What the task asks —
Quote the records below verbatim, from the line with "Expand the 站点名称" to the line with "coord(12,192)".

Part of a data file

-*-*-

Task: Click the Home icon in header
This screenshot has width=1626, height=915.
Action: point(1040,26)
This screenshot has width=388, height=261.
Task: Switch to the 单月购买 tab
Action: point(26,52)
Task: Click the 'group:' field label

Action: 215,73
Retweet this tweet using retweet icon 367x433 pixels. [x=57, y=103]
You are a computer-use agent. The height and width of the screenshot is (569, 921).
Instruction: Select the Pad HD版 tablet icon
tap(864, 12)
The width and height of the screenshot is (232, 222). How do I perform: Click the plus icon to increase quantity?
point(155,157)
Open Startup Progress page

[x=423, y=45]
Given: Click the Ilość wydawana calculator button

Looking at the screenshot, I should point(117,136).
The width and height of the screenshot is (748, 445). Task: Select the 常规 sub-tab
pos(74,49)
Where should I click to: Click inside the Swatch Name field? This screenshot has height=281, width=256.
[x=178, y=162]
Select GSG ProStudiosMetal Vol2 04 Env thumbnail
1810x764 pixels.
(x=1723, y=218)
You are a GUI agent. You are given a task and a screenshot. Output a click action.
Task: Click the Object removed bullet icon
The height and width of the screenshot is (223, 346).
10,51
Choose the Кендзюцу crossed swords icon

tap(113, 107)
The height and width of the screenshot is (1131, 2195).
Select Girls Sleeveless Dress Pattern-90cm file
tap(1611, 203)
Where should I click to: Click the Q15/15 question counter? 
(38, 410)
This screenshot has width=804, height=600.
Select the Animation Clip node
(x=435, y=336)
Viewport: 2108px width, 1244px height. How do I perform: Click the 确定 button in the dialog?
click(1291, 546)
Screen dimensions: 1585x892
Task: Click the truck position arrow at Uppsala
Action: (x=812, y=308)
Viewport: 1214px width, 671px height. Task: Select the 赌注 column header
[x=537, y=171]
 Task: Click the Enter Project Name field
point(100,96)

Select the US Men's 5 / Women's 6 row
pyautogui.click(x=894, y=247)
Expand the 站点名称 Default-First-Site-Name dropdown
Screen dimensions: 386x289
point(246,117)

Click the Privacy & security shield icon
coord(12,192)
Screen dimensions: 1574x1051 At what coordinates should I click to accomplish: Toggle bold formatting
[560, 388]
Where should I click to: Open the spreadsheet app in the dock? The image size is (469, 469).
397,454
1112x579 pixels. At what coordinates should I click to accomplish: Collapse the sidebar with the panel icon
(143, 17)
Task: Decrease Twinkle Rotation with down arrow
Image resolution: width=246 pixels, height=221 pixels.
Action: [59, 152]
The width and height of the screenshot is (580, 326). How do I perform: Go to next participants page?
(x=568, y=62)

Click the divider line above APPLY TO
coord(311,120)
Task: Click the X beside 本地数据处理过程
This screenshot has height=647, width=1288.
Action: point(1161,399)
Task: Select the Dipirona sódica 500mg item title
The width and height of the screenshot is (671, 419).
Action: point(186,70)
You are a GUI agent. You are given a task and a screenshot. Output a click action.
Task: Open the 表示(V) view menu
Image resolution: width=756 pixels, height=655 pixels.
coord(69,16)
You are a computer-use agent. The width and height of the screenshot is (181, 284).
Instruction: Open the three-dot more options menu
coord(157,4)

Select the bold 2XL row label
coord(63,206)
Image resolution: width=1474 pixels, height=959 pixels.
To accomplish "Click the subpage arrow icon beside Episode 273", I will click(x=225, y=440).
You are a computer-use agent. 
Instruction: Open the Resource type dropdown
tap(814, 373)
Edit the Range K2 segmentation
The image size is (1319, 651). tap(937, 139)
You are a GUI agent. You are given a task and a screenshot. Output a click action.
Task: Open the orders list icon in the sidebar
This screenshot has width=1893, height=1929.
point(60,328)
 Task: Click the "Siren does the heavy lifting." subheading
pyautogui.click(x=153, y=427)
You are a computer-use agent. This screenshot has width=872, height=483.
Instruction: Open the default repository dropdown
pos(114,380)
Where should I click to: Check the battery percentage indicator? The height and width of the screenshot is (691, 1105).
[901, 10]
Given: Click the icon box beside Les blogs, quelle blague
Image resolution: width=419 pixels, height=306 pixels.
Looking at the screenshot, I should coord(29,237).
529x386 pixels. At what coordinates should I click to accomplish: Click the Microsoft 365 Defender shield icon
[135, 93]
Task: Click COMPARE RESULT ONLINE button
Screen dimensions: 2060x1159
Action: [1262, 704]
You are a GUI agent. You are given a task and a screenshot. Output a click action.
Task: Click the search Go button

-*-*-

Result of the task —
Expand the 站点名称 Default-First-Site-Name dropdown
Screen dimensions: 386x289
point(246,117)

Click the Privacy & security shield icon
coord(12,192)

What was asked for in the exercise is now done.